Give This Visiting Artist Some Space!!!
By Jim Durham
If
you don’t give artist Deana Rennick her space, she’ll create
it – out of thin air, or from the volume of nothingness
inside a structure she has crafted or installed.
Transylvania’s Kenan Visiting Artist, Rennick asks that the public come, give her feedback and experience her vision of place and space in a rare summer, site-specific show at Georgetown College’s Anne Wright Wilson Gallery, 5-7 p.m., Thursday (May 25). The huge, hollow forms she has been creating and installing should make for a lively gallery talk from 5:15-5:45 p.m., according to gallery director Elissa Morley. She added,
“Rennick’s work will pretty much fill the dimensions” of the Wilson’s 2,145-square foot, 16-foot floor-to-ceiling space.
Rennick, who was recently named one of Sculpture Magazine’s 2005 Contemporary Sculpture Award winners, said that five years of living in Alaska with her son – including in such abodes as a fifth-wheel trailer, a tent, a cabin, a shed, a house, and a cab-over camper – has greatly influenced her art. “By living in these different shelters and being affected constantly by my surroundings, I have developed a deep interest in my intuitive understanding of a sense of place, both in architecture and in landscape, and of the space — or volume — that a place occupies,” she writes. “Thinking about the volume of a place has led me to create hollow forms that explore that sense of place and that provoke questions about the form’s relationship to its particular surroundings.”
“I
generally use a lot of material that is practical – such as
landscaping textiles – or disposable (construction tar-paper
or insulation),” said the recent Ohio State University
graduate. “Usually I sew them together.” Her spring exhibit
that brought great reviews at Transy’s Morlan Gallery was an
example.
“Recent Work by Deana Rennick” with its soaring, air-filled columns that will have patrons looking upward is quite different. “For one, this is the first time I have used tape,” she said. “And, I really like using something like newsprint that isn’t usually thought of as being beautiful.”

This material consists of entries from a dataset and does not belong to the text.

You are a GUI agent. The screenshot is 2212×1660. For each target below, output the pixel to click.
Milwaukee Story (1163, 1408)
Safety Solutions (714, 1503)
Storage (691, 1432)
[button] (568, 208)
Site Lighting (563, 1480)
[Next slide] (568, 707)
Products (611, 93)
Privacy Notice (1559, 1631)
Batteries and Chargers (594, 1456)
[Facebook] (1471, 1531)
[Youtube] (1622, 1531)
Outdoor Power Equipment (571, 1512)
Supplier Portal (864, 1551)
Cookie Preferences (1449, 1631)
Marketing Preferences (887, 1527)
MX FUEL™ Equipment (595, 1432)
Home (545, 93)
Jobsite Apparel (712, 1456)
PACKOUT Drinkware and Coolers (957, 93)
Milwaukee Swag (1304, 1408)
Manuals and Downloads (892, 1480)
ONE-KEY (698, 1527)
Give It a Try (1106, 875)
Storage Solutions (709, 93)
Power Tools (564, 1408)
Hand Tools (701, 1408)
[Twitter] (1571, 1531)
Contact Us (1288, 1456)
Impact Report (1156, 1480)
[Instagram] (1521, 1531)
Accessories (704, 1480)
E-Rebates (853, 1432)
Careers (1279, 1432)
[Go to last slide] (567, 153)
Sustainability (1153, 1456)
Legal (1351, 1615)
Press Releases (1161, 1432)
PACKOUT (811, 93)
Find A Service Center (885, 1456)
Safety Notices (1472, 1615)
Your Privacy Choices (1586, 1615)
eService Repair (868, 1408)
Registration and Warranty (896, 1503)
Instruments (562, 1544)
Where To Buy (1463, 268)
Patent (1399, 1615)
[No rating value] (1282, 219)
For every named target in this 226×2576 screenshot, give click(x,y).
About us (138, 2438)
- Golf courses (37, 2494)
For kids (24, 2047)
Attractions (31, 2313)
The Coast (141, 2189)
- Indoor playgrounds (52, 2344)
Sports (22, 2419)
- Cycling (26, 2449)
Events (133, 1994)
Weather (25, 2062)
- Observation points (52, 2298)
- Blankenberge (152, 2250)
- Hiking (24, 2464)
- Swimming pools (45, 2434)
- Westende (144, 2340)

“I like the viewer to come in and explore the space – as there is usually a sense of movement.”
During the second hour of the opening reception, from 6-7 p.m., the Donald and Dorothy Jacobs Gallery – Georgetown College’s permanent collection of contemporary works – will be open for a special showing in the Ensor Learning Resource Center across the street.
The Rennick exhibit is up through Aug. 24. Regular hours for the Wilson gallery, corner of Mulberry and College streets, are M-W-F noon-4:30 p.m., Sundays 1:30-4 p.m. Parking is also allowed in the Georgetown Baptist Church lot catty-cornered from the art building.